The End of our Foundation is the knowledge of Causes, and secret motions of things; and the enlarging of the bounds of Human Empire, to the effecting of all things possible.

The Preparations and Instruments are these. We have large and deep caves of several depths: the deepest are sunk six hundred fathom; and some of them are digged and made under great hills and mountains: so that if you reckon together the depth of the hill and the depth of the cave, they are (some of them) above three miles deep. For we find that the depth of a hill, and the depth of a cave from the flat, is the same thing; both remote alike from the sun and heaven's beams, and from the open air. These caves we call the Lower Region. And we use them for all coagulations, indurations, refrigerations, and conservations of bodies. We use them likewise for the imitation of natural mines; and the producing also of new artificial metals, by compositions and materials which we use, and lay there for many years. We use them also sometimes, (which may seem strange,) for curing of some diseases, and for prolongation of life in some hermits that choose to live there, well accommodated of all things necessary; and indeed live very long; by whom also we learn many things.

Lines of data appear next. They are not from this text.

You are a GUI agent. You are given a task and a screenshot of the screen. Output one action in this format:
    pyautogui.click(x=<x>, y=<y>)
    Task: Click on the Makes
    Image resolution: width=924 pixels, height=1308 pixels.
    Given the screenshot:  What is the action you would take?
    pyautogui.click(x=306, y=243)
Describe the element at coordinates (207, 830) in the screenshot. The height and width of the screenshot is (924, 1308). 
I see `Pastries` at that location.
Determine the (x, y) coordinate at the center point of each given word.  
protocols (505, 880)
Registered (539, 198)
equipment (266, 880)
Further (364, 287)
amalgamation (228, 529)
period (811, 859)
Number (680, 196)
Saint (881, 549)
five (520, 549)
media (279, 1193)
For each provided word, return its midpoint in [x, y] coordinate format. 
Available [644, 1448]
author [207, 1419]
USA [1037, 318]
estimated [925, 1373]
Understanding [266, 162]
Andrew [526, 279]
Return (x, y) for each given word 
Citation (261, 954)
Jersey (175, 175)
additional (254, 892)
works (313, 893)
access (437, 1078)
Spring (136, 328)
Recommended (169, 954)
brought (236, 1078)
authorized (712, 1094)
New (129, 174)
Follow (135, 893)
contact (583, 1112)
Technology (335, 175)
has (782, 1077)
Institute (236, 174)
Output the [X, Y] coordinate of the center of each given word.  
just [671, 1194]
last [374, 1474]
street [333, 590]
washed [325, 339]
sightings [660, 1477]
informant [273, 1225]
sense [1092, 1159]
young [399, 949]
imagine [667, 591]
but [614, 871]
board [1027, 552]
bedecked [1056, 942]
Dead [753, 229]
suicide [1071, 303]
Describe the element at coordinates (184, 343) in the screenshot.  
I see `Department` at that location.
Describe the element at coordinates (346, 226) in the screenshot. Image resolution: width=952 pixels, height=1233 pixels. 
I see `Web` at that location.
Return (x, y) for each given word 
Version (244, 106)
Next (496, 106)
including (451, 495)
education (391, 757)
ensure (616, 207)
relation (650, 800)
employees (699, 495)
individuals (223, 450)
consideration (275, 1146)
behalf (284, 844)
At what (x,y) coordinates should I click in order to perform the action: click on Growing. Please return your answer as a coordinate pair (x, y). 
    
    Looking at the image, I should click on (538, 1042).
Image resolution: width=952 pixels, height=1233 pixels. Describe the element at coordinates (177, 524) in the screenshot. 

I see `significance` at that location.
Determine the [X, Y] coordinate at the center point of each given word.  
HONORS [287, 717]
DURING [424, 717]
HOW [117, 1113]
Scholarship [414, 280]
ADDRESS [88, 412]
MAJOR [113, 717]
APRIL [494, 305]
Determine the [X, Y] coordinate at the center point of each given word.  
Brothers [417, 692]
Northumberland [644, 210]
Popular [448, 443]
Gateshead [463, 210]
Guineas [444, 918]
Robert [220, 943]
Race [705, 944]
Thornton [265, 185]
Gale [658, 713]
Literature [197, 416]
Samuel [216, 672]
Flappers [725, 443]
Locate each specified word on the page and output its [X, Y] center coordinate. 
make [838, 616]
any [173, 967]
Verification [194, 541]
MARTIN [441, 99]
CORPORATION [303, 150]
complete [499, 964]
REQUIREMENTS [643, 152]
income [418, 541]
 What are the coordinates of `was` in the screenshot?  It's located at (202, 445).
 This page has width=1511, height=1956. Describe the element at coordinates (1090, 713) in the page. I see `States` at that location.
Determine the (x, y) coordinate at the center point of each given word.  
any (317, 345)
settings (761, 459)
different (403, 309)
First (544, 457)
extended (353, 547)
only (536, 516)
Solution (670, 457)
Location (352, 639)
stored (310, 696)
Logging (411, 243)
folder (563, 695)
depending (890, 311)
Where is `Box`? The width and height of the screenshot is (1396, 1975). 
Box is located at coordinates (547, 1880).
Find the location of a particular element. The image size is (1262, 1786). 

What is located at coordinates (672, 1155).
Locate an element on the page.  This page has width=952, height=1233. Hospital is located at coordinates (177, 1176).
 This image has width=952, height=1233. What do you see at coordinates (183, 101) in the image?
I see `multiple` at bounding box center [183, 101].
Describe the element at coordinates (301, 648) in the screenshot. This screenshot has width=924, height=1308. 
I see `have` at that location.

We have burials in several earths, where we put divers cements, as the Chinese do their porcellain. But we have them in greater variety, and some of them more fine. We have also great variety of composts, and soils, for the making of the earth fruitful.

We have high towers; the highest about half a mile in height; and some of them likewise set upon high mountains; so that the vantage of the hill with the tower is in the highest of them three


  1. From the 'New Atlantis,' published in 1627. The text of the edition of Ellis and Spedding is followed.